A Manhattan federal court jury delivered the verdict on its second day of deliberations, finding Gupta fed stock tips to his hedge fund manager friend Raj Rajaratnam gleaned from confidential Goldman board meetings. He was found guilty of four of six criminal counts and could face a prison term of up to 25 years.
The conviction burnishes the record of the U.S. Attorney's Office in Manhattan, which has spent the last several years aggressively prosecuting insider trading. More than 60 people have pleaded guilty or been convicted in cases brought by the FBI and the Manhattan U.S. Attorney in the past four years.

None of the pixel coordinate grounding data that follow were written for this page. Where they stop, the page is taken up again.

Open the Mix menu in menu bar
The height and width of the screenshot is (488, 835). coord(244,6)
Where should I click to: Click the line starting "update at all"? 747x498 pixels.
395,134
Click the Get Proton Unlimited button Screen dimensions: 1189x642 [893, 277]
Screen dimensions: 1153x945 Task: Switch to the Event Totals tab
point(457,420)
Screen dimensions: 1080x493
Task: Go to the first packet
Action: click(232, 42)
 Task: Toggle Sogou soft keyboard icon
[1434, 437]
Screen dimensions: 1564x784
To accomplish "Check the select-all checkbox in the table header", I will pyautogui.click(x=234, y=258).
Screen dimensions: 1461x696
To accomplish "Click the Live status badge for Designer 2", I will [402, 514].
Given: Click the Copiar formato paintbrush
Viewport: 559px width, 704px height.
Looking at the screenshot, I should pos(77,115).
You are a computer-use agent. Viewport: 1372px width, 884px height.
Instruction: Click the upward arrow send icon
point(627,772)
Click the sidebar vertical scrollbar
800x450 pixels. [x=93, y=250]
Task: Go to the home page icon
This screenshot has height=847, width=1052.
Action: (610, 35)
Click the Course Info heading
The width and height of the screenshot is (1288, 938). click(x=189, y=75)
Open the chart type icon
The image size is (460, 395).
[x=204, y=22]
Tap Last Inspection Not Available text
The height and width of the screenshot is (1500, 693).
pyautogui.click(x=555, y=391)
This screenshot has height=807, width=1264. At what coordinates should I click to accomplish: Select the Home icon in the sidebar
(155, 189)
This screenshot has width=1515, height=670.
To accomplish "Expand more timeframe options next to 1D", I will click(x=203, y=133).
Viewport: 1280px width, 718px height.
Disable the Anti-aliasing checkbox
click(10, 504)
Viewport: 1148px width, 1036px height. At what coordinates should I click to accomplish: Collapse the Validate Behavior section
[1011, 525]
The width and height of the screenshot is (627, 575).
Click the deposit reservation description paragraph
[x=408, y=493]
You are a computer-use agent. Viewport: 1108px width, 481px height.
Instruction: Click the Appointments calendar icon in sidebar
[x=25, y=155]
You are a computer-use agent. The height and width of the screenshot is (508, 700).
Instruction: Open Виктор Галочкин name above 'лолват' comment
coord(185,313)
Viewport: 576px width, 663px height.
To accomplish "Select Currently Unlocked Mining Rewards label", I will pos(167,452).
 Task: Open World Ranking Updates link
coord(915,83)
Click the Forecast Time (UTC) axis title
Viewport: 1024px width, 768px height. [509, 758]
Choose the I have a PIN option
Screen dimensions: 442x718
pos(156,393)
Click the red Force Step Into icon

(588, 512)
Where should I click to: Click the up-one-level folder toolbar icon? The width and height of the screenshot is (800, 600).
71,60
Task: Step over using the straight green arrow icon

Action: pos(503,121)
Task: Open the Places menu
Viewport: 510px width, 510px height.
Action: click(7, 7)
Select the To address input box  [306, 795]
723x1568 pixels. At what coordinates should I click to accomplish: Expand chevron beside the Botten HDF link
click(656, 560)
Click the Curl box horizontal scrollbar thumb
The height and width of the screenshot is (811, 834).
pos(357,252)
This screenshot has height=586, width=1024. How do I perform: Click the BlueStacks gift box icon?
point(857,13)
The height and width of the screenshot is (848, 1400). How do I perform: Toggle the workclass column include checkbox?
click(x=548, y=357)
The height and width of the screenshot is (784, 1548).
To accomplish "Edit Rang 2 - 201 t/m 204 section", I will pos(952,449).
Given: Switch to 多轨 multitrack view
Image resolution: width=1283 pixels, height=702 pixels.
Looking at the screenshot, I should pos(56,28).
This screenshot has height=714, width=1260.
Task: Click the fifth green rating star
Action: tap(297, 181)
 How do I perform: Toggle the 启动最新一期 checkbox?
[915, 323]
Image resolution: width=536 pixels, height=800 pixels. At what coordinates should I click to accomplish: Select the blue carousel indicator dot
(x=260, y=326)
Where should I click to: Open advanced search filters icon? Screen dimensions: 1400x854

In its case against Gupta, who headed elite business consultancy McKinsey & Co for nine years and is the most prominent person charged in the insider-trading crackdown, the government faced a challenge. There was no evidence he traded on any of the information he allegedly leaked and the government did not have the trove of FBI wiretaps that helped win a conviction of Rajaratnam a year ago.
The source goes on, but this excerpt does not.